Ida Adams (c. 1888 – November 4, 1960), sometimes credited as Ida M. Adams, was an American-born actress and singer who worked chiefly in musical theatre.

Her career from 1909 to 1914 was in the United States, then in London's West End from 1915 to 1917.

==Life==
Adams's third appearance on stage was at the Knickerbocker Theatre on Broadway on April 27, 1909, playing Miss Glick in The Candy Shop. Later that year, she toured in Three Twins, as Summer Girl and Boo Hoo Tee Hee Girl. In 1911 she was Desirée in the musical The Pink Lady at the New Amsterdam Theatre, after which she went on tour with the show. She was next in Florenz Ziegfeld's A Winsome Widow (1912), at the Moulin Rouge, in New York, playing the role of Tony. From October 1912 she appeared in the Ziegfeld Follies of 1912, which ran until January 1913.

After Ziegfeld Follies, Adams moved to London, playing at the London Hippodrome in 1915, appearing the next year in the revue Half-Past Eight at the Comedy Theatre, and then in Charles B. Cochran's Houp La! (1916) at St Martin's Theatre. She recorded two songs from Houp La! for His Master's Voice at the Gramophone Company's studios at Hayes, Middlesex, on 11 January 1917. The first of these was "Oh! How She Could Yacki Hacki Wicki Wacki Woo," accompanied by a female choir and the St Martin's Theatre Orchestra, while the second was Paul Rubens's "Wonderful Girl, Wonderful Boy, Wonderful Time", sung as a trio with Gertie Millar and Nat Ayer.

Cochran later recalled that Binnie Hale had "got her first chance" in Houp-La! as Adams's understudy, but that she had a "harassing debut" because Adams, having insisted on paying for her own clothes, had also stipulated that no understudy should wear them.
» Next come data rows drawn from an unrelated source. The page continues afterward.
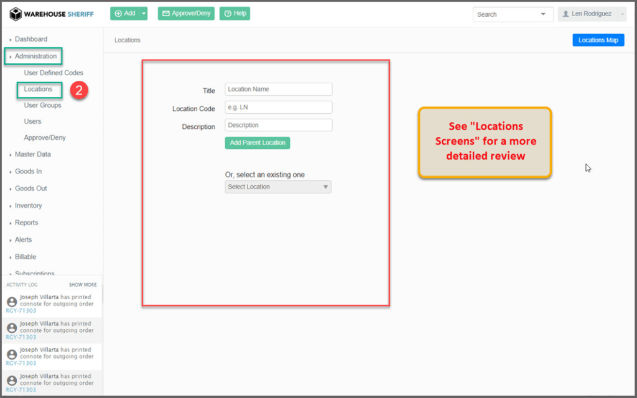This screenshot has width=637, height=398.
Task: Select User Defined Codes in sidebar
Action: (x=53, y=73)
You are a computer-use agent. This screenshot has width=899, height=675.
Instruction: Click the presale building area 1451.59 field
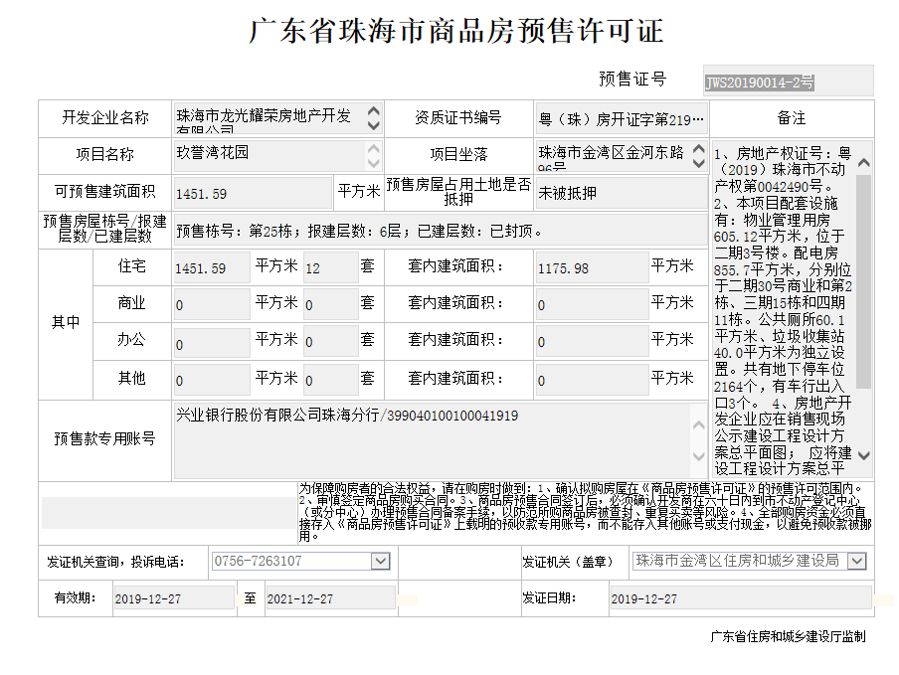252,193
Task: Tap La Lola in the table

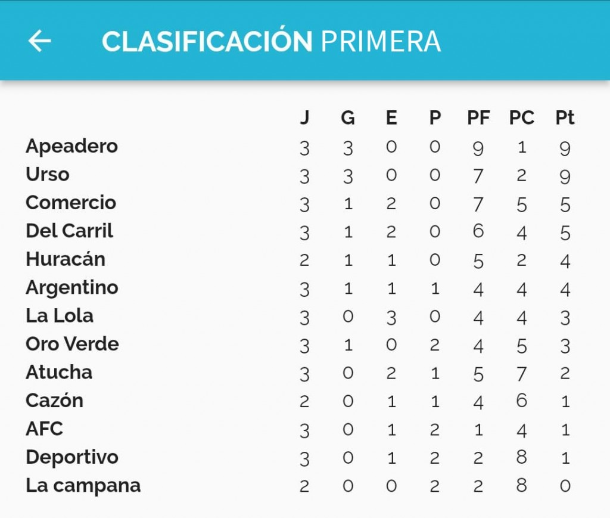Action: coord(60,316)
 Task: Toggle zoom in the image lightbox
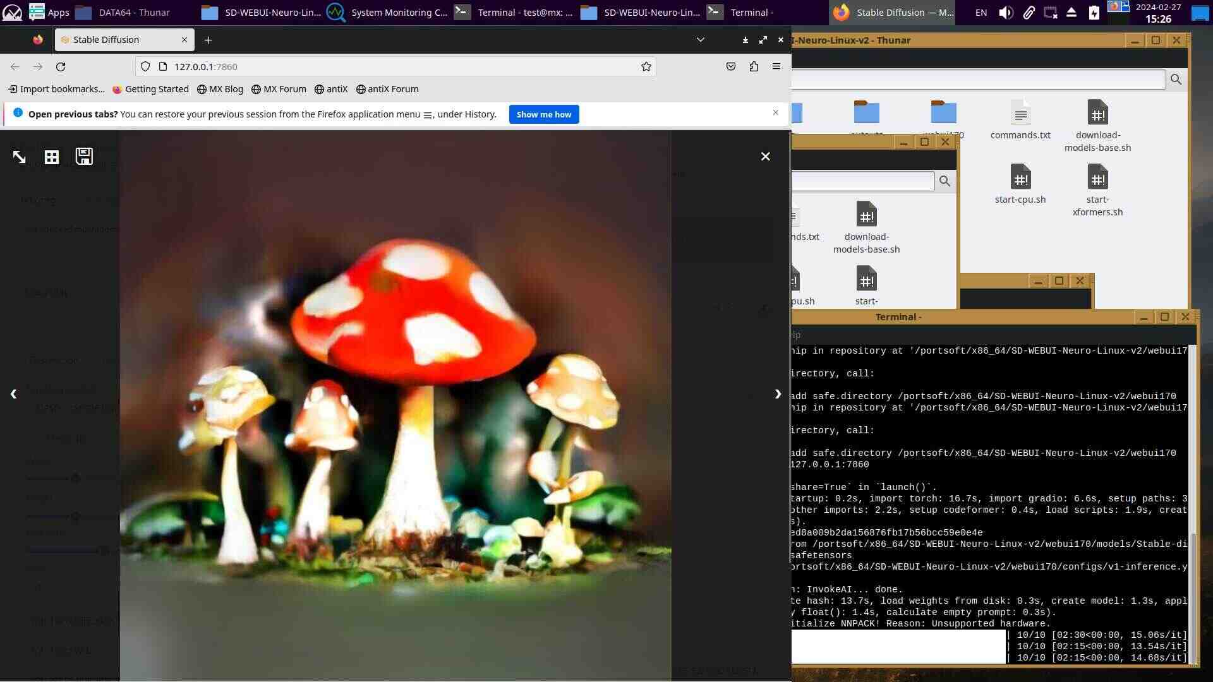tap(19, 157)
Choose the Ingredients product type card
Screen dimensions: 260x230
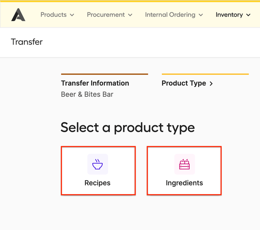click(184, 171)
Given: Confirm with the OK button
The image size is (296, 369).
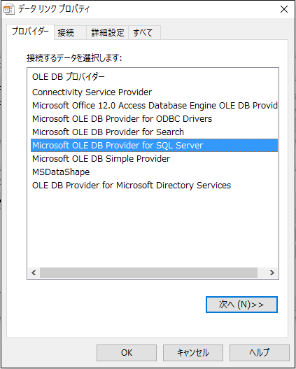Looking at the screenshot, I should [x=127, y=352].
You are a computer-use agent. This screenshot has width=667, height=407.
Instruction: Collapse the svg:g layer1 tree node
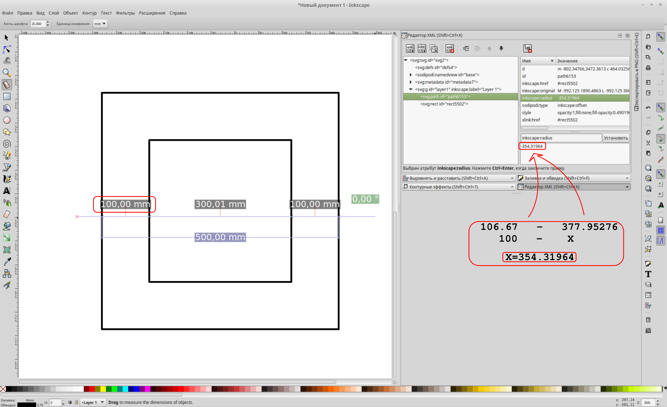tap(411, 89)
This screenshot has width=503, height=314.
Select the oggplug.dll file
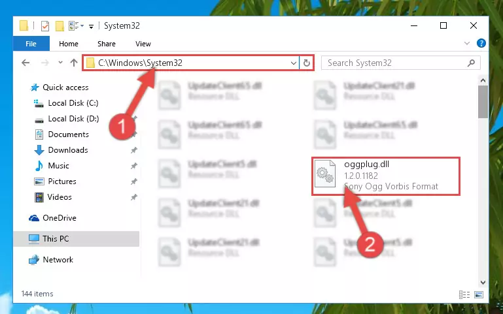(x=386, y=176)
In 1977, a member of the Houp La! cast from 1916 recalled in The Listener:
There was a wonderful American woman named Ida Adams in the cast. She was spectacular! They used to keep some staff on at the bank every night, so that she could put all her jewellery back after the show. Oh, she was glorious!
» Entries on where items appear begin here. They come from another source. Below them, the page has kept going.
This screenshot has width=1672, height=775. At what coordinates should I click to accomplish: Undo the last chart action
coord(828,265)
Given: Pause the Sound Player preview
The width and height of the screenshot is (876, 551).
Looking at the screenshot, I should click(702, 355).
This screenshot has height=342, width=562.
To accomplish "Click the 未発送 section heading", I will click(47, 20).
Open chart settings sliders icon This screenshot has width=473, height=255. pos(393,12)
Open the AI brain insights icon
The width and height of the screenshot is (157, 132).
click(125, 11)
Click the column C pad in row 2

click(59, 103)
Adams's last known theatrical appearance was as Jane Gerson in the play Inside the Lines (1917), which had a long run at the Apollo Theatre, London. The Sketch said of Inside the Lines "The charm and beauty of Miss Ida Adams are very attractive features of a remarkable and topically interesting production, in which also appear Miss Grace Lane, Mr. Eille Norwood, Mr. Frederick Ross, Mr. E. Dagnall, and other well-players."

Adams died on November 4, 1960, aged 72.

A costume drawing, “Miss Ida Adams”, in the Museum of the City of New York, is attributed to Lucy, Lady Duff-Gordon, who worked on Ziegfeld Follies.

Some sources conflate Ida M. Adams and Ida M. Evans, an American short story writer active in the same era.